Colette's La Vagabonde (1910) tells the story of Renée Néré, an erstwhile successful novelist who embarks upon a career as a music hall performer in order to earn a living after divorcing her philandering and emotionally abusive husband. Her implicit vow to swear off love, primarily as a defense mechanism to prevent future suffering at the hands of a man, begins to fall by the wayside when a new suitor, Maxime Dufferein-Chautel, comes calling at her dressing room door after one of her performances. What drives the plot of this unique first-person narrative "[qui] tient à la fois du journal, de la chronique et du roman épistolaire" (Collado 86), is the conflict between Renée's competing desires - to give in to a physical relationship with a lover, on the one hand, or, on the other, to pursue self-fulfillment through meaningful creative work, safeguarding her hard-won independence in the process. The novel's very structure, with its alternating scenes in work and personal spaces, reflects this basic conflict. In the end, Renée rejects Max and all that he represents (wealth, patriarchy, traditional gender roles), her need for freedom and for self-expression eventually overriding that for intimacy.

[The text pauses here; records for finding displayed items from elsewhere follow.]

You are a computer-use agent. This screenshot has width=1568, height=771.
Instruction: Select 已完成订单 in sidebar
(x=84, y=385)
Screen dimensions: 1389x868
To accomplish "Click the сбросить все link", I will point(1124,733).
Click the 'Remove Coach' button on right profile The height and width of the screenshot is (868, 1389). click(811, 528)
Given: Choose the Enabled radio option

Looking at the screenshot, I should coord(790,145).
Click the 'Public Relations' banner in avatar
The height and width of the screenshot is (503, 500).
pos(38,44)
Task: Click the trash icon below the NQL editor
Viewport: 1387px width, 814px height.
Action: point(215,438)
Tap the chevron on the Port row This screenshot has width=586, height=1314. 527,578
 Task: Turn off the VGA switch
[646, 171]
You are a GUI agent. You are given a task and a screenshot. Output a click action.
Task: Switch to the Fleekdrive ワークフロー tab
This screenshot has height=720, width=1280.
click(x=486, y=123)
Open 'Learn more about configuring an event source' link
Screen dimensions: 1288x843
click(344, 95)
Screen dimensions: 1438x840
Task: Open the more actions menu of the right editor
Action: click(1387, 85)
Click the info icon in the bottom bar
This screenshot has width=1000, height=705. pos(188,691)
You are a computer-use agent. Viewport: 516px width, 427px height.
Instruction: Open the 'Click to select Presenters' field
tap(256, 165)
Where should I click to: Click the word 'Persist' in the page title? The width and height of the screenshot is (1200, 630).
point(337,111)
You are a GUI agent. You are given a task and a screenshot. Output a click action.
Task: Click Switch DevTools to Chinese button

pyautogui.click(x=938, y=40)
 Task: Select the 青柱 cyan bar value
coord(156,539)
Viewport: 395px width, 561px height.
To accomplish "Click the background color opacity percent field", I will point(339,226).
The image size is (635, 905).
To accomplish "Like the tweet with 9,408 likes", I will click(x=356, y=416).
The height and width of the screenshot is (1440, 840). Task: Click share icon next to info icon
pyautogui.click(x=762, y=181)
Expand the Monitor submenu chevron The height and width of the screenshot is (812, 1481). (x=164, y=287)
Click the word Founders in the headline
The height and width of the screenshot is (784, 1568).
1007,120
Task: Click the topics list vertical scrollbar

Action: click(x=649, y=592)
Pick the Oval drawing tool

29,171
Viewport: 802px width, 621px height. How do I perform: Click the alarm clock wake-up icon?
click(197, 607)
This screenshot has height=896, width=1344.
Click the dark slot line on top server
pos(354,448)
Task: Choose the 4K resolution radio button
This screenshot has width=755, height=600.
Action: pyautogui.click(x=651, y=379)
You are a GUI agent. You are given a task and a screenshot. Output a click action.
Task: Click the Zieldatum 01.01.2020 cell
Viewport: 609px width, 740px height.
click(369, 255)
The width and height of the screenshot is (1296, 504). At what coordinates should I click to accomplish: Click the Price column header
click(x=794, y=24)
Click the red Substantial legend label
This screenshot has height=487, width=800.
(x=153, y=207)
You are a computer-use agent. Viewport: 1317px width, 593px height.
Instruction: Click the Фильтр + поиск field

Though it may seem a bit of a stretch to mention in the same breath a novelist known for her exploration of women's agency and the inimitable poet Charles Baudelaire, the fact of the matter is that Colette is also celebrated for her evocative poetic descriptions, especially when it comes to landscapes, plants, and animals (particularly cats, a source of inspiration for Baudelaire as well). Jean Onimus, for example, affirms that "[c]e qui frappe dans [sa] création textuelle c'est la richesse, l'abondance, la justesse des métaphores [. . .]" (273). Diana Holmes, likewise, refers to Colette's "playing with language as a system of sound and meaning" [End Page 39] (101) - which is of course what writing poetry is all about - and even suggests that the narrative aspects may take a back seat to the poetic: "[. . .] the pleasure of reading Colette lies less in the thrill of suspense and satisfaction provided by narrative, than in the contemplative, almost sensual delight of language itself" (100-01). It might be said, conversely, that there is something decidedly "novelistic" about Baudelaire's prose poems. Margery Evans cites comments in the poet's 1859 Salon that "imply that he saw the genre as being in some respects closer to the novel than to verse poetry" (xi); the goal of her own book is to demonstrate how the text "[. . .] sets itself up for comparison with the novel and with classic texts by the great moralists, calling into question the codes governing those genres, just as it calls into question the conventions of lyric poetry" (xii). That La Vagabonde and Le Spleen de Paris have in common this blurring of generic boundaries suggests that reading the two works together might reveal some fascinating resonances.1

In the final scene of La Vagabonde, Renée sneaks back to her apartment in the wee hours of the morning after being on tour for several weeks, intending to leave a lettre de rupture for Max - who assumes she will marry him upon her return - a letter which she has effectively been writing in her mind the entire time she has been away. It is the physical distance from the object of her desire, in addition to the freedom to write that travel affords her, which enable her to 'write herself away' from Max and back to her literary craft. Although Renée may be confident about her decision, she knows herself well enough to recognize that letting Max go will prove challenging: "Je m'échappe, mais je ne suis [End Page 40] pas quitte encore de toi," Renée concedes, "[v]agabonde, et libre, je souhaiterai parfois l'ombre de tes murs [. . .]. Ah! Tu seras longtemps une des soifs de ma route!" (248).